In November he was named in the 2021 RLWC Team of the Tournament.

===2023===
In the 2023 Super League season, Lafai played 19 matches for Salford as the club finished 7th on the table and missed the playoffs.

===2025===
On 14 March 2025, it was announced that Lafai was set to return to Australia, another casualty of the recent turbulent financial times at Salford Red Devils. Tim Lafai has retired from the league his last appearance in a National Rugby League event was at the 2025 NRL Telstra Premiership Grand Final where he stood upon other Rugby League greats such as Chad Townsend

== Statistics ==

| Year | Team | Games | Tries | Goals | Pts |
| 2011 | Canterbury-Bankstown Bulldogs | 8 | 2 |  | 8 |
| 2012 | 5 | 2 |  | 8 |
| 2013 | 16 | 7 | 1 | 30 |
| 2014 | 25 | 14 | 4 | 64 |
| 2015 | 20 | 5 | 1 | 22 |
| 2016 | St.

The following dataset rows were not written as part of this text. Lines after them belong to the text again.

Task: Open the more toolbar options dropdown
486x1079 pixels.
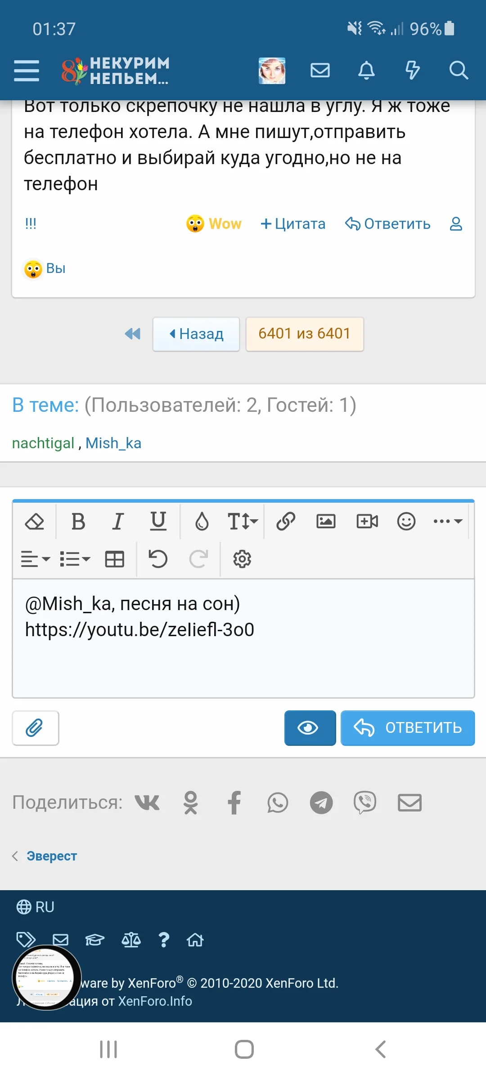Action: [447, 522]
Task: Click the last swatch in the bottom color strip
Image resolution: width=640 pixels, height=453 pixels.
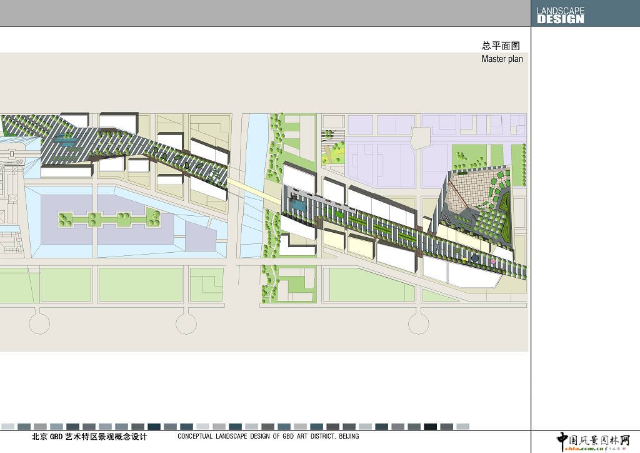Action: (x=463, y=427)
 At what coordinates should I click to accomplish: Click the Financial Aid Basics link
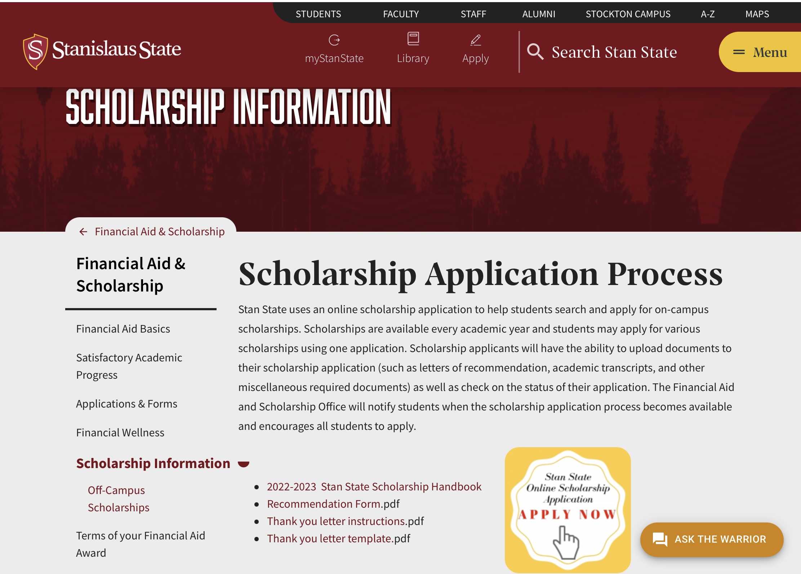tap(123, 328)
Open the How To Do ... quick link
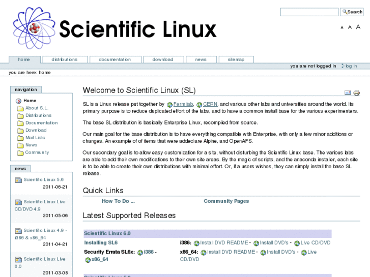 pos(118,201)
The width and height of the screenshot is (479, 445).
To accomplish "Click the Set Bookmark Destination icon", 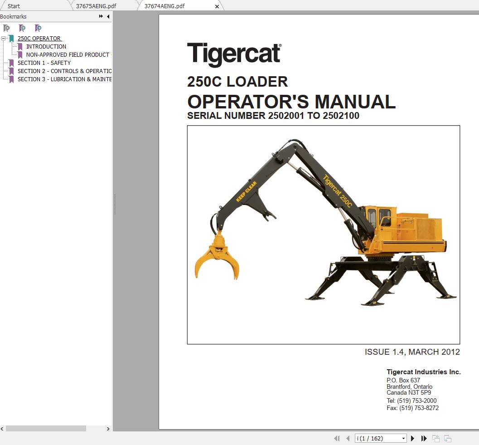I will click(38, 28).
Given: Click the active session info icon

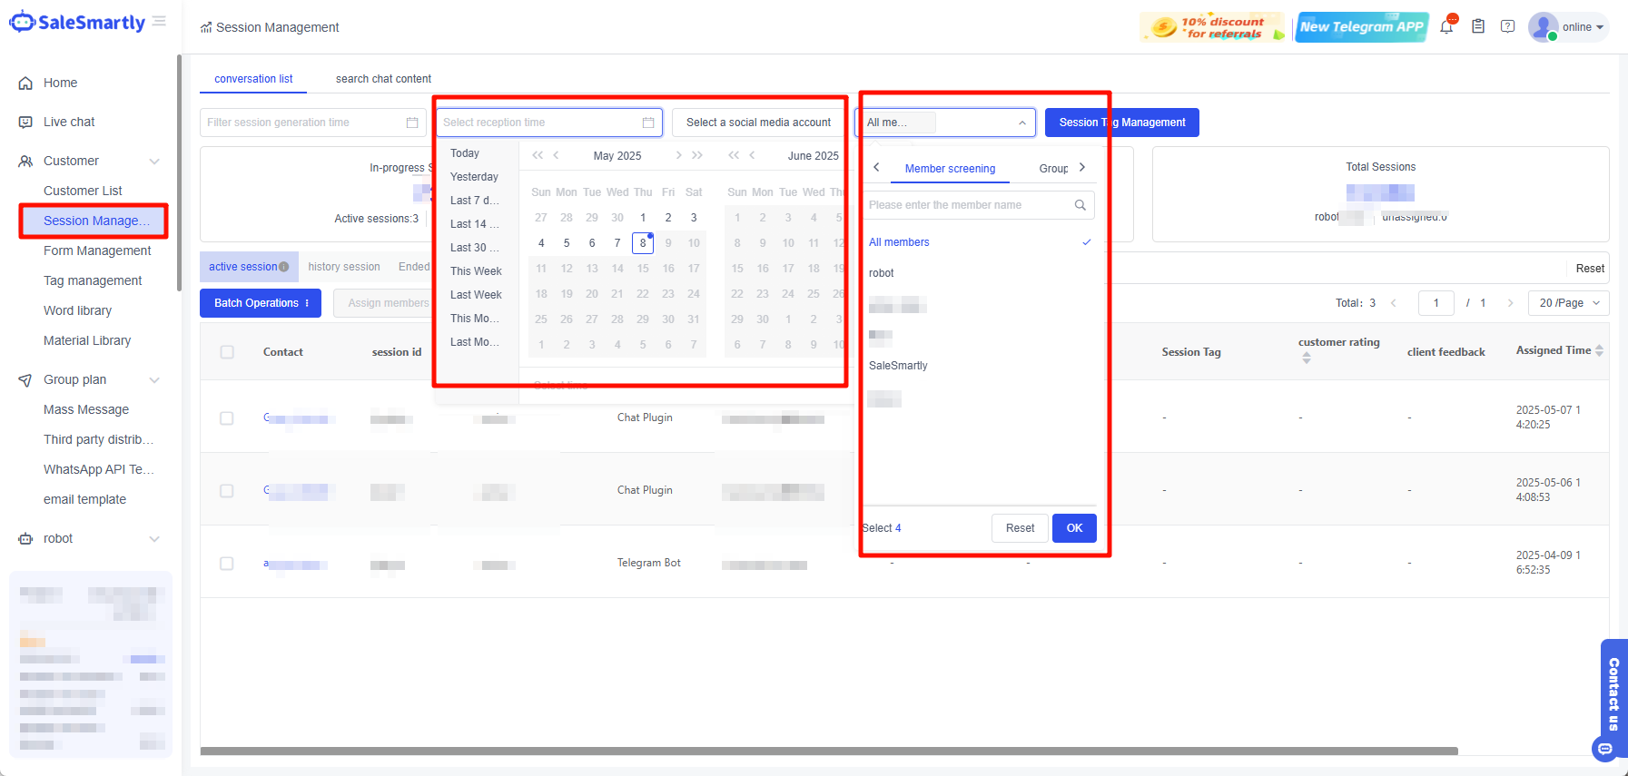Looking at the screenshot, I should [x=284, y=267].
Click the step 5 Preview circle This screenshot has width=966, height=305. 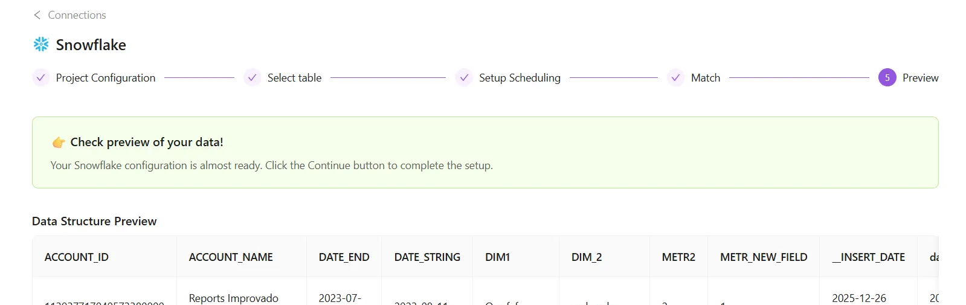887,78
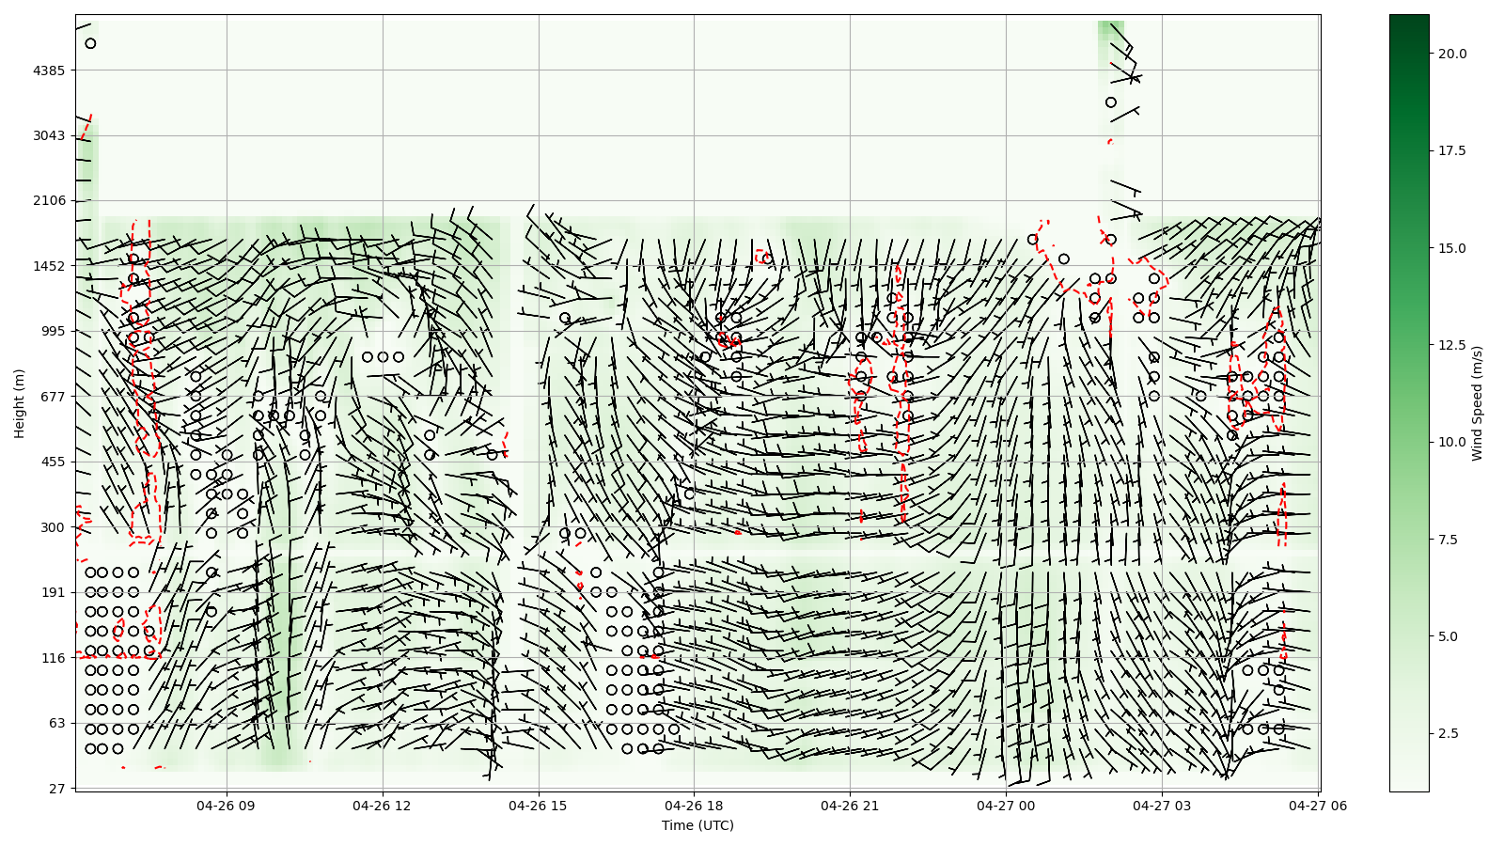
Task: Select the 04-26 21 tick label
Action: (x=850, y=806)

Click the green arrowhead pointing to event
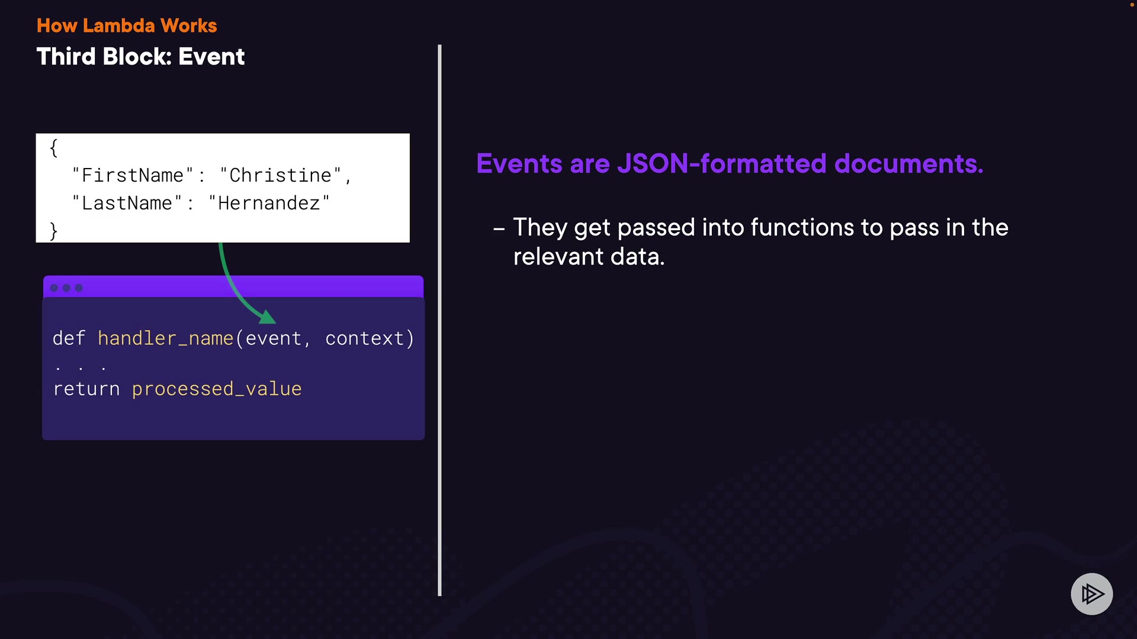pos(267,317)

George Illawarra Dragons | 18 | 3 |  | 12 |
| 2017 | 24 | 7 | 6 | 40 |
| 2018 | 26 | 6 | 4 | 32 |
| 2019 | 21 | 2 | 9 | 26 |
| 2020 | St. George Illawarra Dragons | 2 |  |  |  |
| Canterbury-Bankstown Bulldogs | 5 | 2 | 1 | 10 |
| 2022 | Salford | 25 | 6 |  | 24 |
| 2023 | 20 | 6 |  | 24 |
| 2024 | 22 | 10 |  | 40 |
| 2025 | 2 |  |  |  |
|  | Totals | 234 | 69 | 26 | 300 |

==Controversy==
On 12 April 2020 it was reported that Lafai had been handed an AVO by police following a Good Friday incident in his own home. Lafai was alleged to have punched holes in a wall after an argument with his wife. He subsequently checked himself into hospital with mental health issues.

Lafai's club St. George issued a statement saying "St George Illawarra are aware of a police matter involving Dragons centre Tim Lafai, the club said in a statement. As this is a deeply personal and private matter, at this stage the Dragons will be making no further comment".